►

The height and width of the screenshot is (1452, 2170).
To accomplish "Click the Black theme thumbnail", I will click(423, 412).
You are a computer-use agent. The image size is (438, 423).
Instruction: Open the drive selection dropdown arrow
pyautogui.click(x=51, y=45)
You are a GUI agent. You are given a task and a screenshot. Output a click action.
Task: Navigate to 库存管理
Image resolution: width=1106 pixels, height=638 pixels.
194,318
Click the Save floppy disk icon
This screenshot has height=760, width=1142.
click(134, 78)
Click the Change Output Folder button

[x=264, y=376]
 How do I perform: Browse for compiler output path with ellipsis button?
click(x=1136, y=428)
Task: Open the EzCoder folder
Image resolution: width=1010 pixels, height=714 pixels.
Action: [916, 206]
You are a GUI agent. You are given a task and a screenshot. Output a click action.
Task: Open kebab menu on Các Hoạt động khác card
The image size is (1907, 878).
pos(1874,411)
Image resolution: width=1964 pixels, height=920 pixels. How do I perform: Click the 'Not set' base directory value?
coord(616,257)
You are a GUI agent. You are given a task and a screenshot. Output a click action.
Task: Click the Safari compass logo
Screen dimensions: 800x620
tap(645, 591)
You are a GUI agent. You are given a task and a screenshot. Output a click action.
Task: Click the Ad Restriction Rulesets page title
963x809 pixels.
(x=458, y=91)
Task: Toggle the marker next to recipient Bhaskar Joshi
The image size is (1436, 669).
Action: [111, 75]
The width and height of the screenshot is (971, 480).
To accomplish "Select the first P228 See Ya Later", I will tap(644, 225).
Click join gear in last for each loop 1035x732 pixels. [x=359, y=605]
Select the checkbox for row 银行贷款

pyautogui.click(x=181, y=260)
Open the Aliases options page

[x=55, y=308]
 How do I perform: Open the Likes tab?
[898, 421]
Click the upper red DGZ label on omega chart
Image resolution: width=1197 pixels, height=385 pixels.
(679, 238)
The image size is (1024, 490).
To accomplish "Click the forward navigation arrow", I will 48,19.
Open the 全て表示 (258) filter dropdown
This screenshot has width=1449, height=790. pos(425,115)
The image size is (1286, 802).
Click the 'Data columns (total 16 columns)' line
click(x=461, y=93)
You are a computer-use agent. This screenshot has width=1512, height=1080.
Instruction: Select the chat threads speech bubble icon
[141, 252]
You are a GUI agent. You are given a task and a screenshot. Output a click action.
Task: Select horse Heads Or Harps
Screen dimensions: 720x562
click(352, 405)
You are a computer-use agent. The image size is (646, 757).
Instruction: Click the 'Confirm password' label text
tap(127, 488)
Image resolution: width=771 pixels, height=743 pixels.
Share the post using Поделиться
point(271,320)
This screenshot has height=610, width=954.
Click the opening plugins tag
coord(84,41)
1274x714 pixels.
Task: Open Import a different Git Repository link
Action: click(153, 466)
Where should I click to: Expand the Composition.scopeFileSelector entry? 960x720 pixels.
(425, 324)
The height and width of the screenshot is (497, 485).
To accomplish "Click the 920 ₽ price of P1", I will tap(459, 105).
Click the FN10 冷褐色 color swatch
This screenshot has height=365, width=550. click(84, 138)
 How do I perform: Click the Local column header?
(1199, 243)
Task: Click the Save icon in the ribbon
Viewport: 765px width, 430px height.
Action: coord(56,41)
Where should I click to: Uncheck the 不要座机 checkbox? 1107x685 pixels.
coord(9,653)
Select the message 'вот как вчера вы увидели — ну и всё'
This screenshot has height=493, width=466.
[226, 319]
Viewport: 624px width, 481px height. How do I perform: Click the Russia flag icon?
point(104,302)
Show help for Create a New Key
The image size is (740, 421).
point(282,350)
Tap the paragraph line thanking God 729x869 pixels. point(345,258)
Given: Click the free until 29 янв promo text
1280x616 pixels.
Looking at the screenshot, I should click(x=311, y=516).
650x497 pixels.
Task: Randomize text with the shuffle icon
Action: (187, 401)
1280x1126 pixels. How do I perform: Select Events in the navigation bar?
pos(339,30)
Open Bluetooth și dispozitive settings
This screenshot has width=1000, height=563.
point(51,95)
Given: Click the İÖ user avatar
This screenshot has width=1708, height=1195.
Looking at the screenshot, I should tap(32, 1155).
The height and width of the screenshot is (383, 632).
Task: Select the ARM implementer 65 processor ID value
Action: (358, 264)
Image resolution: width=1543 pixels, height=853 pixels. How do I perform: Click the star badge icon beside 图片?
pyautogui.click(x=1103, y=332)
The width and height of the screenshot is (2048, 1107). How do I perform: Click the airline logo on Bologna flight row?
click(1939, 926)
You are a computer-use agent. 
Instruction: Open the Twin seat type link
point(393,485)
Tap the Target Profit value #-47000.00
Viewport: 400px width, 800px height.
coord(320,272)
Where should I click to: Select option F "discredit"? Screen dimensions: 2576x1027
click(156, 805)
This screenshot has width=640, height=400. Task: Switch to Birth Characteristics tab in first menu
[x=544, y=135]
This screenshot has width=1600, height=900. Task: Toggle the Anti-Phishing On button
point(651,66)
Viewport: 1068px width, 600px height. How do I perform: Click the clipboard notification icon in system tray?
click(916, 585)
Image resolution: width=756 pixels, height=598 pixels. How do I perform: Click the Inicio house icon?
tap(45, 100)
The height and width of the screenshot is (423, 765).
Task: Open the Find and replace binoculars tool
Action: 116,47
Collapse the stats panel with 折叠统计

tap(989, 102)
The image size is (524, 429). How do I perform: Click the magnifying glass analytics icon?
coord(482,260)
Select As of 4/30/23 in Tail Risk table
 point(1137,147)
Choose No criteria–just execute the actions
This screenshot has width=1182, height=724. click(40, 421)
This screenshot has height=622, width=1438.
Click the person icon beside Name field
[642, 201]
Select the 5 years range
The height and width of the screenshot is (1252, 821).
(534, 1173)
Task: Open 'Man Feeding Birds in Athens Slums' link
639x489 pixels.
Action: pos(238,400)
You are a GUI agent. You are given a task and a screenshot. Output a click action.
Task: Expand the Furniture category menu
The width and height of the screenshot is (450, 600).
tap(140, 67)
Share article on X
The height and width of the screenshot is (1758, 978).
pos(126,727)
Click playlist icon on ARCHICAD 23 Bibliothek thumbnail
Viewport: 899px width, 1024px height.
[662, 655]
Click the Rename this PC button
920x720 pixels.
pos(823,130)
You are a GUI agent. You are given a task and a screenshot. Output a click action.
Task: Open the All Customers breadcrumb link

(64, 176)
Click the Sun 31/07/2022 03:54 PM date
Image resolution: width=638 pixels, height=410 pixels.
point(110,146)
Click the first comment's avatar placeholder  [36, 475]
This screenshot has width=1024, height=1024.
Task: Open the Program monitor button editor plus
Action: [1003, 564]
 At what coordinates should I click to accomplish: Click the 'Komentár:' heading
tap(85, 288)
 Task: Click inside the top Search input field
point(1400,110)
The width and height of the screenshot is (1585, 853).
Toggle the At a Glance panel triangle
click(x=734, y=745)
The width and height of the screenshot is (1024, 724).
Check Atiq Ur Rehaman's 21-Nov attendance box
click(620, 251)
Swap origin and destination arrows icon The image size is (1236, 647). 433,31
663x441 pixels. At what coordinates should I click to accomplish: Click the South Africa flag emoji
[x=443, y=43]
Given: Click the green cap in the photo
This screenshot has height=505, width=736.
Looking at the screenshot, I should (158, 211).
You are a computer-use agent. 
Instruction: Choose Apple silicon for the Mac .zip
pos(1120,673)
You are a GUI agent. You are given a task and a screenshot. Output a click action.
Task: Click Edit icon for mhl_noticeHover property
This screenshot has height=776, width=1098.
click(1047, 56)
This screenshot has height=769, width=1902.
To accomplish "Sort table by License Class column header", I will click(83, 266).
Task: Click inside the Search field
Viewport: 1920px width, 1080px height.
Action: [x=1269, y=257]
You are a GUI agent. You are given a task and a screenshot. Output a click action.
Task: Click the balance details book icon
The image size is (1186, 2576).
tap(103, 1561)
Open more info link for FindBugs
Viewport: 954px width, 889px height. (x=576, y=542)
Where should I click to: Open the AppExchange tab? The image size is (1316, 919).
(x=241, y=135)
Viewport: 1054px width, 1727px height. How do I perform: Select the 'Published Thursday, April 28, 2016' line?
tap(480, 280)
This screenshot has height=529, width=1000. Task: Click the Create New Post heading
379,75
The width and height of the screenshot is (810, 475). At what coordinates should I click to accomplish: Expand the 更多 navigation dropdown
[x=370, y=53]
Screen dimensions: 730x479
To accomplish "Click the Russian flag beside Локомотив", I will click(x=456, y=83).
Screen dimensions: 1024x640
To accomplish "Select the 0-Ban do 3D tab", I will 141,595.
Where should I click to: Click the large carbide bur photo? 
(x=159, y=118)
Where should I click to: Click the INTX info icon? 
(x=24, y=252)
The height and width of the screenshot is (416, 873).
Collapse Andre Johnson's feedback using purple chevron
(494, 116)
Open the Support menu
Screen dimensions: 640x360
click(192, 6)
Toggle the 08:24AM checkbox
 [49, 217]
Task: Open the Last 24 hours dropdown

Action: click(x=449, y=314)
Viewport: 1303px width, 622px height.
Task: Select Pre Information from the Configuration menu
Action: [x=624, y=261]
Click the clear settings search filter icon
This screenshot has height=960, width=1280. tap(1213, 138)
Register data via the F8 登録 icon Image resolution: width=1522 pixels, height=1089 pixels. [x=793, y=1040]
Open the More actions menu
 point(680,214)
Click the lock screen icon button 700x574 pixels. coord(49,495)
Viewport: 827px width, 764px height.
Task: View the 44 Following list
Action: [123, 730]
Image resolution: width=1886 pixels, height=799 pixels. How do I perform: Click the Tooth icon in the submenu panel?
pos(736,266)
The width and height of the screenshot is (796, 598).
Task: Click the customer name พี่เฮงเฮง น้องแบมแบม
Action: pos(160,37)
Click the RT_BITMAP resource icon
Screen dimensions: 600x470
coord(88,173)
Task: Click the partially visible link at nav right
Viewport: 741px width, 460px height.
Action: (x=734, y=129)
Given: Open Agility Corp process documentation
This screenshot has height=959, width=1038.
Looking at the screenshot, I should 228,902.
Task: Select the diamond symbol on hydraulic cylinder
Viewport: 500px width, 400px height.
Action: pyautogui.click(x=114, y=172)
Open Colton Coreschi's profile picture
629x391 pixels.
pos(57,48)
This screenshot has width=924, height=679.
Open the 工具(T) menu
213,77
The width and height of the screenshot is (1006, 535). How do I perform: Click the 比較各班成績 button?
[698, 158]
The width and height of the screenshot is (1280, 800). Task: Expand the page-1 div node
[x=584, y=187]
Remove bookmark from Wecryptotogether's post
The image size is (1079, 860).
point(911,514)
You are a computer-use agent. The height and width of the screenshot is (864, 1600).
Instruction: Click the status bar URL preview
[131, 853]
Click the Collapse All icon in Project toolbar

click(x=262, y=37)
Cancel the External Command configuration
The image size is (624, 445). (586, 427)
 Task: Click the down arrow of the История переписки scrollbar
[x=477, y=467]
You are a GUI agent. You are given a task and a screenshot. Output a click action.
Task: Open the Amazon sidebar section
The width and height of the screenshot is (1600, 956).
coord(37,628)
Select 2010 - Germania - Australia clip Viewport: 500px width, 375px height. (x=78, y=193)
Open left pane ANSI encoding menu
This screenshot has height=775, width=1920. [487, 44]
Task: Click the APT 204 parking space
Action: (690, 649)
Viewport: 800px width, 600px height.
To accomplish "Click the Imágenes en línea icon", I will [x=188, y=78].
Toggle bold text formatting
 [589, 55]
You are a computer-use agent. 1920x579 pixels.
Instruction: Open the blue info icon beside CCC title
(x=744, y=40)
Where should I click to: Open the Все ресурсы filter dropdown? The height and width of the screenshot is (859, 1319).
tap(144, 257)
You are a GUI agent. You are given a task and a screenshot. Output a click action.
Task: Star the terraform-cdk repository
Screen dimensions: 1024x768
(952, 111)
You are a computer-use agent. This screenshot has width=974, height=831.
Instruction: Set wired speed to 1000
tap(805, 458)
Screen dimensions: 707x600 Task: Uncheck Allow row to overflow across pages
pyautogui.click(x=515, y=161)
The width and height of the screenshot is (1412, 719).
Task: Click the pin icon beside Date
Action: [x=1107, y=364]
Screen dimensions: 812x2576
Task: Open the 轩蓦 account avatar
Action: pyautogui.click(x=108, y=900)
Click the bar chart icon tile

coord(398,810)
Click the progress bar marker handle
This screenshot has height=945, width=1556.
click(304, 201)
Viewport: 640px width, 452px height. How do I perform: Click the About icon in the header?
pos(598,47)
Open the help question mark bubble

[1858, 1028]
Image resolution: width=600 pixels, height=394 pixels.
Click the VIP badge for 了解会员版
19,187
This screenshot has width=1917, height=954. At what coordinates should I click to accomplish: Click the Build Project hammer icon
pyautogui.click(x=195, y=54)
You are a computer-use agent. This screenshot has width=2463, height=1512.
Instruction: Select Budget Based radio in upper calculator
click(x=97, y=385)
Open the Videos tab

◄

> **What is needed**: Report each line of the data that includes the string "Save".

> **Solution to the exercise**:
Click the Save floppy disk icon
Task: Click the Save icon in the ribbon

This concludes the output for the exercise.